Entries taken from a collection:

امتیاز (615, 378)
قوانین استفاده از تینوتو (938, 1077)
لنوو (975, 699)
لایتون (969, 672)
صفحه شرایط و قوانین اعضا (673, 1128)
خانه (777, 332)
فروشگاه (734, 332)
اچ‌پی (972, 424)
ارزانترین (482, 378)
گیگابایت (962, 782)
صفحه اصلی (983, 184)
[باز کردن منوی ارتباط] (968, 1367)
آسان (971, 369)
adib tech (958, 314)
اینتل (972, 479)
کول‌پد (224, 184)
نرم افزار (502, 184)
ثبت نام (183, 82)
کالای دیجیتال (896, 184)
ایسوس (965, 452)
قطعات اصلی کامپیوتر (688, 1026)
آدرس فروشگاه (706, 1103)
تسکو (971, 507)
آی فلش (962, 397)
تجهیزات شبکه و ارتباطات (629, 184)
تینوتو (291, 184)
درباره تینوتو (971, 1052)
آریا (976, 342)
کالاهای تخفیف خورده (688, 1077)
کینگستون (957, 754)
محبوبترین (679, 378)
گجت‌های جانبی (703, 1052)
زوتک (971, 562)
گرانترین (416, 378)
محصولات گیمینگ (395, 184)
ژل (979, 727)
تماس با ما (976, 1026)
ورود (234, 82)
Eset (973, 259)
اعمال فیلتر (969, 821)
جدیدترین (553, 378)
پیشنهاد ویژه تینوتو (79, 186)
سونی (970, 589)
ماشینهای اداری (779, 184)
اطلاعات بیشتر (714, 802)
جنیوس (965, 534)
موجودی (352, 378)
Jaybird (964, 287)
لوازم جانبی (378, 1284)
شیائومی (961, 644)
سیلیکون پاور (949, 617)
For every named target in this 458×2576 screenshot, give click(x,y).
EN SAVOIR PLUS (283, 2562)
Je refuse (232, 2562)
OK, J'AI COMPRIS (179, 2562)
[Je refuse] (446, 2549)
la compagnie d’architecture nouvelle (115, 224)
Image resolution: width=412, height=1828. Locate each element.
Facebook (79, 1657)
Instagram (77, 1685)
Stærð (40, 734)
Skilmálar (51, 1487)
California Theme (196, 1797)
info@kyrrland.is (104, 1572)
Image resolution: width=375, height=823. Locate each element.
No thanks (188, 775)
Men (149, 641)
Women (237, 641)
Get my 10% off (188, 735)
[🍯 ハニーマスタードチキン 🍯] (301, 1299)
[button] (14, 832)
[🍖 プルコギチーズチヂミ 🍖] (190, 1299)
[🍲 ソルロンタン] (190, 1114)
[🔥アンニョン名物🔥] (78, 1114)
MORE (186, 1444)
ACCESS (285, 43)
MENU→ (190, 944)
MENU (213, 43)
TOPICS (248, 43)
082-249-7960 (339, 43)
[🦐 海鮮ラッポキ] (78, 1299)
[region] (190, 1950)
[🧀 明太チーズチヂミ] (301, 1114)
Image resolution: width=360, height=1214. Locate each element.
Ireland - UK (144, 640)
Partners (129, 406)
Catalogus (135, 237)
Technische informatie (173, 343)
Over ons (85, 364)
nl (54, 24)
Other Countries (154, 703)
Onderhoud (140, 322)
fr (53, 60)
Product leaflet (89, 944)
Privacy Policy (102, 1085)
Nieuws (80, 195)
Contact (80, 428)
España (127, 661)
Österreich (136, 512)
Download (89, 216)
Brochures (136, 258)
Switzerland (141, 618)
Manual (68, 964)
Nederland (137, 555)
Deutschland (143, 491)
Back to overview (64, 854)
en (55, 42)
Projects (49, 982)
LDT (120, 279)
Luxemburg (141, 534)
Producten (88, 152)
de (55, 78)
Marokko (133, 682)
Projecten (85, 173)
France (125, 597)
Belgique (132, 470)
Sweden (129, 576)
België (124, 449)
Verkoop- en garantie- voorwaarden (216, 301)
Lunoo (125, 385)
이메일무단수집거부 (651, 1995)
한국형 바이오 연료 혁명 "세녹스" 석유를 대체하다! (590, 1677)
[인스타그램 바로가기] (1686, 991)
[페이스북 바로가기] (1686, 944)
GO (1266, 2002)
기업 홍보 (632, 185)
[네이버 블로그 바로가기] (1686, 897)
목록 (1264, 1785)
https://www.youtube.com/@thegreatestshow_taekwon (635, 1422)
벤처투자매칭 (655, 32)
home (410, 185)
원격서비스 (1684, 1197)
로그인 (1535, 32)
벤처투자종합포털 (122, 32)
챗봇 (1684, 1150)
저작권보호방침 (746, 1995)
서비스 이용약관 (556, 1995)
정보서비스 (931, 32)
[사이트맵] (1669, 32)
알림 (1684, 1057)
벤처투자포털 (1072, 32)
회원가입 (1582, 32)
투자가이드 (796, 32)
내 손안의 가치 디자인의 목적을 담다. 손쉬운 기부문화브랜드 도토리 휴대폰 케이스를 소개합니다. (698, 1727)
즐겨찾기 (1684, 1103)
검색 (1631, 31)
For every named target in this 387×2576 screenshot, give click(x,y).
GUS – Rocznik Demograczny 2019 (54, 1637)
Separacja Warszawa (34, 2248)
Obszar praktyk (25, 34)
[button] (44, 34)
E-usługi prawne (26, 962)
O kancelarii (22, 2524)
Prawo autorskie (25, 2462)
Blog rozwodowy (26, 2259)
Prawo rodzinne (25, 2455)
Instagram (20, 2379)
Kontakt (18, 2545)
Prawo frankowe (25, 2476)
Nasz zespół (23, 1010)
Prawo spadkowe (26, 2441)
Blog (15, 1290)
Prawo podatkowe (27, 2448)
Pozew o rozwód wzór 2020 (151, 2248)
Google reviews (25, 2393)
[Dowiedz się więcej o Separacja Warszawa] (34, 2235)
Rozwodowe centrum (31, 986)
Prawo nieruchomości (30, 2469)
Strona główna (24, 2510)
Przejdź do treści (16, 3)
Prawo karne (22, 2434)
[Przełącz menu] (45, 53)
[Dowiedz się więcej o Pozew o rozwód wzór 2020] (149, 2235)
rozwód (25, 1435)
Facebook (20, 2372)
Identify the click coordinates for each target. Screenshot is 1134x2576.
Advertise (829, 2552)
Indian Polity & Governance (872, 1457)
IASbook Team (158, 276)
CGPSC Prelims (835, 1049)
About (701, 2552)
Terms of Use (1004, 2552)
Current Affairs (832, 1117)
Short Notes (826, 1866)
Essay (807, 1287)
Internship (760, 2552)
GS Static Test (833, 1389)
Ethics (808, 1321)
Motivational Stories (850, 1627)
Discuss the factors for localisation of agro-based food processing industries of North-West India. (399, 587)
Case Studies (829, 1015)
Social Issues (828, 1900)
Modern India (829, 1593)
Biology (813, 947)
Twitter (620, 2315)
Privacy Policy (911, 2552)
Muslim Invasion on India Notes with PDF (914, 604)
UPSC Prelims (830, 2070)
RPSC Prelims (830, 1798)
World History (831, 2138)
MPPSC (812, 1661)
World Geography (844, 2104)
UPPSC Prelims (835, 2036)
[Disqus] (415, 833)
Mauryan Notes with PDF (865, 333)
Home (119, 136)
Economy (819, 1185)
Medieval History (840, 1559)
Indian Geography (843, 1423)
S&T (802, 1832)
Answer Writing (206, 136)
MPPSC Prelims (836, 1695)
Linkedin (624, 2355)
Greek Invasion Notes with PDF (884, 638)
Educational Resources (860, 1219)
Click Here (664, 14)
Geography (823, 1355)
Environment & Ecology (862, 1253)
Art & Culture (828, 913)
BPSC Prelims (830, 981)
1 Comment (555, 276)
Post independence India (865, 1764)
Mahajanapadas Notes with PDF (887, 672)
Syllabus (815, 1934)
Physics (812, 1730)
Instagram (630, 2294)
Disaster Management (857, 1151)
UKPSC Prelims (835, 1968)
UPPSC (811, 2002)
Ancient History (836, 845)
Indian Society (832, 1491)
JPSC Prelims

▶ **Goal of the exercise**
Exactly as shown, give every record again.

▶ **Written solution**
امتیاز (615, 378)
قوانین استفاده از تینوتو (938, 1077)
لنوو (975, 699)
لایتون (969, 672)
صفحه شرایط و قوانین اعضا (673, 1128)
خانه (777, 332)
فروشگاه (734, 332)
اچ‌پی (972, 424)
ارزانترین (482, 378)
گیگابایت (962, 782)
صفحه اصلی (983, 184)
[باز کردن منوی ارتباط] (968, 1367)
آسان (971, 369)
adib tech (958, 314)
اینتل (972, 479)
کول‌پد (224, 184)
نرم افزار (502, 184)
ثبت نام (183, 82)
کالای دیجیتال (896, 184)
ایسوس (965, 452)
قطعات اصلی کامپیوتر (688, 1026)
آدرس فروشگاه (706, 1103)
تسکو (971, 507)
آی فلش (962, 397)
تجهیزات شبکه و ارتباطات (629, 184)
تینوتو (291, 184)
درباره تینوتو (971, 1052)
آریا (976, 342)
کالاهای تخفیف خورده (688, 1077)
کینگستون (957, 754)
محبوبترین (679, 378)
گجت‌های جانبی (703, 1052)
زوتک (971, 562)
گرانترین (416, 378)
محصولات گیمینگ (395, 184)
ژل (979, 727)
تماس با ما (976, 1026)
ورود (234, 82)
Eset (973, 259)
اعمال فیلتر (969, 821)
جدیدترین (553, 378)
پیشنهاد ویژه تینوتو (79, 186)
سونی (970, 589)
ماشینهای اداری (779, 184)
اطلاعات بیشتر (714, 802)
جنیوس (965, 534)
موجودی (352, 378)
Jaybird (964, 287)
لوازم جانبی (378, 1284)
شیائومی (961, 644)
سیلیکون پاور (949, 617)
For every named target in this 458×2576 screenshot, give click(x,y).
EN SAVOIR PLUS (283, 2562)
Je refuse (232, 2562)
OK, J'AI COMPRIS (179, 2562)
[Je refuse] (446, 2549)
la compagnie d’architecture nouvelle (115, 224)
Image resolution: width=412, height=1828. Locate each element.
Facebook (79, 1657)
Instagram (77, 1685)
Stærð (40, 734)
Skilmálar (51, 1487)
California Theme (196, 1797)
info@kyrrland.is (104, 1572)
Image resolution: width=375, height=823. Locate each element.
No thanks (188, 775)
Men (149, 641)
Women (237, 641)
Get my 10% off (188, 735)
[🍯 ハニーマスタードチキン 🍯] (301, 1299)
[button] (14, 832)
[🍖 プルコギチーズチヂミ 🍖] (190, 1299)
[🍲 ソルロンタン] (190, 1114)
[🔥アンニョン名物🔥] (78, 1114)
MORE (186, 1444)
ACCESS (285, 43)
MENU→ (190, 944)
MENU (213, 43)
TOPICS (248, 43)
082-249-7960 (339, 43)
[🦐 海鮮ラッポキ] (78, 1299)
[region] (190, 1950)
[🧀 明太チーズチヂミ] (301, 1114)
Image resolution: width=360, height=1214. Locate each element.
Ireland - UK (144, 640)
Partners (129, 406)
Catalogus (135, 237)
Technische informatie (173, 343)
Over ons (85, 364)
nl (54, 24)
Other Countries (154, 703)
Onderhoud (140, 322)
fr (53, 60)
Product leaflet (89, 944)
Privacy Policy (102, 1085)
Nieuws (80, 195)
Contact (80, 428)
España (127, 661)
Österreich (136, 512)
Download (89, 216)
Brochures (136, 258)
Switzerland (141, 618)
Manual (68, 964)
Nederland (137, 555)
Deutschland (143, 491)
Back to overview (64, 854)
en (55, 42)
Projects (49, 982)
LDT (120, 279)
Luxemburg (141, 534)
Producten (88, 152)
de (55, 78)
Marokko (133, 682)
Projecten (85, 173)
France (125, 597)
Belgique (132, 470)
Sweden (129, 576)
België (124, 449)
Verkoop- en garantie- voorwaarden (216, 301)
Lunoo (125, 385)
이메일무단수집거부 (651, 1995)
한국형 바이오 연료 혁명 "세녹스" 석유를 대체하다! (590, 1677)
[인스타그램 바로가기] (1686, 991)
[페이스북 바로가기] (1686, 944)
GO (1266, 2002)
기업 홍보 (632, 185)
[네이버 블로그 바로가기] (1686, 897)
목록 (1264, 1785)
https://www.youtube.com/@thegreatestshow_taekwon (635, 1422)
벤처투자매칭 (655, 32)
home (410, 185)
원격서비스 (1684, 1197)
로그인 (1535, 32)
벤처투자종합포털 (122, 32)
챗봇 (1684, 1150)
저작권보호방침 (746, 1995)
서비스 이용약관 (556, 1995)
정보서비스 (931, 32)
[사이트맵] (1669, 32)
알림 (1684, 1057)
벤처투자포털 (1072, 32)
회원가입 (1582, 32)
투자가이드 (796, 32)
내 손안의 가치 디자인의 목적을 담다. 손쉬운 기부문화브랜드 도토리 휴대폰 케이스를 소개합니다. (698, 1727)
즐겨찾기 (1684, 1103)
검색 (1631, 31)
For every named target in this 387×2576 screenshot, give click(x,y).
GUS – Rocznik Demograczny 2019 (54, 1637)
Separacja Warszawa (34, 2248)
Obszar praktyk (25, 34)
[button] (44, 34)
E-usługi prawne (26, 962)
O kancelarii (22, 2524)
Prawo autorskie (25, 2462)
Blog rozwodowy (26, 2259)
Prawo rodzinne (25, 2455)
Instagram (20, 2379)
Kontakt (18, 2545)
Prawo frankowe (25, 2476)
Nasz zespół (23, 1010)
Prawo spadkowe (26, 2441)
Blog (15, 1290)
Prawo podatkowe (27, 2448)
Pozew o rozwód wzór 2020 (151, 2248)
Google reviews (25, 2393)
[Dowiedz się więcej o Separacja Warszawa] (34, 2235)
Rozwodowe centrum (31, 986)
Prawo nieruchomości (30, 2469)
Strona główna (24, 2510)
Przejdź do treści (16, 3)
Prawo karne (22, 2434)
[Przełącz menu] (45, 53)
[Dowiedz się więcej o Pozew o rozwód wzór 2020] (149, 2235)
rozwód (25, 1435)
Facebook (20, 2372)
Identify the click coordinates for each target. Screenshot is 1134x2576.
Advertise (829, 2552)
Indian Polity & Governance (872, 1457)
IASbook Team (158, 276)
CGPSC Prelims (835, 1049)
About (701, 2552)
Terms of Use (1004, 2552)
Current Affairs (832, 1117)
Short Notes (826, 1866)
Essay (807, 1287)
Internship (760, 2552)
GS Static Test (833, 1389)
Ethics (808, 1321)
Motivational Stories (850, 1627)
Discuss the factors for localisation of agro-based food processing industries of North-West India. (399, 587)
Case Studies (829, 1015)
Social Issues (828, 1900)
Modern India (829, 1593)
Biology (813, 947)
Twitter (620, 2315)
Privacy Policy (911, 2552)
Muslim Invasion on India Notes with PDF (914, 604)
UPSC Prelims (830, 2070)
RPSC Prelims (830, 1798)
World History (831, 2138)
MPPSC (812, 1661)
World Geography (844, 2104)
UPPSC Prelims (835, 2036)
[Disqus] (415, 833)
Mauryan Notes with PDF (865, 333)
Home (119, 136)
Economy (819, 1185)
Medieval History (840, 1559)
Indian Geography (843, 1423)
S&T (802, 1832)
Answer Writing (206, 136)
MPPSC Prelims (836, 1695)
Linkedin (624, 2355)
Greek Invasion Notes with PDF (884, 638)
Educational Resources (860, 1219)
Click Here (664, 14)
Geography (823, 1355)
Environment & Ecology (862, 1253)
Art & Culture (828, 913)
BPSC Prelims (830, 981)
1 Comment (555, 276)
Post independence India (865, 1764)
Mahajanapadas Notes with PDF (887, 672)
Syllabus (815, 1934)
Physics (812, 1730)
Instagram (630, 2294)
Disaster Management (857, 1151)
UKPSC Prelims (835, 1968)
UPPSC (811, 2002)
Ancient History (836, 845)
Indian Society (832, 1491)
JPSC Prelims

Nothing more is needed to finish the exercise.